Part of a data file:
[start]

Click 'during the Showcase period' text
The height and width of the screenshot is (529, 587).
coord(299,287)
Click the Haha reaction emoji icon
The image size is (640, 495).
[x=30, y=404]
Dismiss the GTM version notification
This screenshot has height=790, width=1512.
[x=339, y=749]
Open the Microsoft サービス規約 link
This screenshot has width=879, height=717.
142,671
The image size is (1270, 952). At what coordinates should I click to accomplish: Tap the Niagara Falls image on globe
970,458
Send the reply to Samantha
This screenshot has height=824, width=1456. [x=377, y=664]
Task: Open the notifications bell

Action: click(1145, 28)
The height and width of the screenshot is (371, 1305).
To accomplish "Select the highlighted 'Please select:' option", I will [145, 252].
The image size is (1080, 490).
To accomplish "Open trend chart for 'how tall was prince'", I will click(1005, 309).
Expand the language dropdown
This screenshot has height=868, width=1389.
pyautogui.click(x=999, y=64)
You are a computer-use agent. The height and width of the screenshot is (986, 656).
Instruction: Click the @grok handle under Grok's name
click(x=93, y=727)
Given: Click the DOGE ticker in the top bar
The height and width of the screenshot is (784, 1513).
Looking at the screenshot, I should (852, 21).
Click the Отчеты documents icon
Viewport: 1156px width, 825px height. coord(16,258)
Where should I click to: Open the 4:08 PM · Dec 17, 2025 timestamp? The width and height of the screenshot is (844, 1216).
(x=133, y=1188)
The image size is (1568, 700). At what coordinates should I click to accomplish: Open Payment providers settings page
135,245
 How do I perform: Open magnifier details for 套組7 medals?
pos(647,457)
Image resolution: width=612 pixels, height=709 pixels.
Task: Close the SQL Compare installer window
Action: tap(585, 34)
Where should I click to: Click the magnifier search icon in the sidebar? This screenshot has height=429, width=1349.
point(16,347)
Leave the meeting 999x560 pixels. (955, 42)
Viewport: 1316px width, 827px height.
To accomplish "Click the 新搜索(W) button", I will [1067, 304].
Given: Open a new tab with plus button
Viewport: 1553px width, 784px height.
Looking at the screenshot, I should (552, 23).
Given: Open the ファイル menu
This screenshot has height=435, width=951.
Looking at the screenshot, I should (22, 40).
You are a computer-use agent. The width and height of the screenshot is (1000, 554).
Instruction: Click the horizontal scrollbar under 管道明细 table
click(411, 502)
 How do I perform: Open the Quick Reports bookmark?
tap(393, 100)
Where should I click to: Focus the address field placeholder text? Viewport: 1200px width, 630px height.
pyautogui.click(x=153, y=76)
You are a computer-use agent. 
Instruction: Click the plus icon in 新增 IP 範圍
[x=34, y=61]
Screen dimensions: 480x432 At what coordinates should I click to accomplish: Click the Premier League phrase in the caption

[end]

**Instructions to follow**
Return every one of the entries above line for line, without any changes.

**Complete output**
Click 'during the Showcase period' text
The height and width of the screenshot is (529, 587).
coord(299,287)
Click the Haha reaction emoji icon
The image size is (640, 495).
[x=30, y=404]
Dismiss the GTM version notification
This screenshot has height=790, width=1512.
[x=339, y=749]
Open the Microsoft サービス規約 link
This screenshot has width=879, height=717.
142,671
The image size is (1270, 952). At what coordinates should I click to accomplish: Tap the Niagara Falls image on globe
970,458
Send the reply to Samantha
This screenshot has height=824, width=1456. [x=377, y=664]
Task: Open the notifications bell

Action: click(1145, 28)
The height and width of the screenshot is (371, 1305).
To accomplish "Select the highlighted 'Please select:' option", I will [145, 252].
The image size is (1080, 490).
To accomplish "Open trend chart for 'how tall was prince'", I will click(1005, 309).
Expand the language dropdown
This screenshot has height=868, width=1389.
pyautogui.click(x=999, y=64)
You are a computer-use agent. The height and width of the screenshot is (986, 656).
Instruction: Click the @grok handle under Grok's name
click(x=93, y=727)
Given: Click the DOGE ticker in the top bar
The height and width of the screenshot is (784, 1513).
Looking at the screenshot, I should (852, 21).
Click the Отчеты documents icon
Viewport: 1156px width, 825px height. coord(16,258)
Where should I click to: Open the 4:08 PM · Dec 17, 2025 timestamp? The width and height of the screenshot is (844, 1216).
(x=133, y=1188)
The image size is (1568, 700). At what coordinates should I click to accomplish: Open Payment providers settings page
135,245
 How do I perform: Open magnifier details for 套組7 medals?
pos(647,457)
Image resolution: width=612 pixels, height=709 pixels.
Task: Close the SQL Compare installer window
Action: tap(585, 34)
Where should I click to: Click the magnifier search icon in the sidebar? This screenshot has height=429, width=1349.
point(16,347)
Leave the meeting 999x560 pixels. (955, 42)
Viewport: 1316px width, 827px height.
To accomplish "Click the 新搜索(W) button", I will [1067, 304].
Given: Open a new tab with plus button
Viewport: 1553px width, 784px height.
Looking at the screenshot, I should (552, 23).
Given: Open the ファイル menu
This screenshot has height=435, width=951.
Looking at the screenshot, I should (22, 40).
You are a computer-use agent. The width and height of the screenshot is (1000, 554).
Instruction: Click the horizontal scrollbar under 管道明细 table
click(411, 502)
 How do I perform: Open the Quick Reports bookmark?
tap(393, 100)
Where should I click to: Focus the address field placeholder text? Viewport: 1200px width, 630px height.
pyautogui.click(x=153, y=76)
You are a computer-use agent. 
Instruction: Click the plus icon in 新增 IP 範圍
[x=34, y=61]
Screen dimensions: 480x432 At what coordinates should I click to accomplish: Click the Premier League phrase in the caption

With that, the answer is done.